After the reports saying that Joel is done with Altered Carbon, he spoke with The Hollywood Reporter and clarified that nothing is official yet.
For his part, Kinnaman acknowledges that he approached Kovacs with the understanding that his time as the character wouldn’t last beyond a single season, but offers an asterisk: “I don’t know what’s going to happen. No one does, really. Season two hasn’t been picked up yet, so who knows?”
“If it was a cool story, for sure,” he added when asked if he would want to continue on as Takeshi Kovacs. “I loved making this show. I had a great experience. The feedback has been fantastic. But I have no idea what’s going on with the second season.”
Hanna’s production is expected to run until July 12, 2018. There has to be room for more Altered Carbon after that, right? Here’s the full interview with THR:
In approaching the complicated world of Altered Carbon, what was your entry point into the show’s universe and the character of Kovacs, specifically?
There’s a lot of sci-fi stuff to wrap your head around, but when you’re preparing for the character, you have to strip all of that away. You have to peel the layers of the onion until you get down to the real heart of the character. It’s a person that is constantly dealing with loss and has made himself numb to that feeling, and therefore doesn’t care about anyone. He won’t allow himself to feel things for other people. Throughout his whole life, everyone who has ever mattered to him has been taken away from him. That’s the problem for Kovacs, in this period of his life. He’s confronted with a situation where he once again has nobody in his life who matters. Everyone he loves is dead. All of the sudden, these new people he’s using for his own gain start meaning something to him. That’s something he wants to avoid at all costs. I tried to dig down into that.
There’s not so much you can do with him being an Envoy and part of the rebellion. It was more about boiling down to his human qualities. He’s a man who was never allowed to be a boy. To me, that means he’ll always be a boy in some way. He’s someone who has raised himself. He’s done a lot of things that are very awful. It’s someone who carries a lot of self-loathing.
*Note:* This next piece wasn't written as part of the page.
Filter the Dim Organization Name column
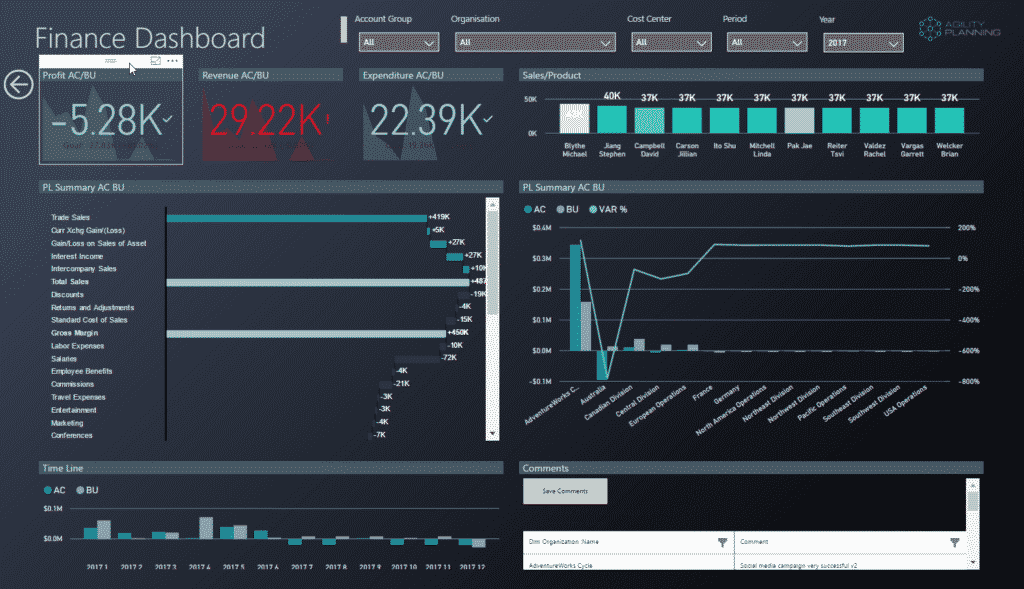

To me, when I play a person who is often sarcastic and doesn’t want to engage in the world, and doesn’t want to show any emotion, or doesn’t want to show people that he feels anything…to me, those are markers that this is a person who has actually been really hurt, and is trying to keep those emotions away.
Was your approach to playing Kovacs markedly different from how you would normally approach a character, since you’re playing just the latest in a long line of bodies for Takeshi Kovacs? How did you tackle the physicality?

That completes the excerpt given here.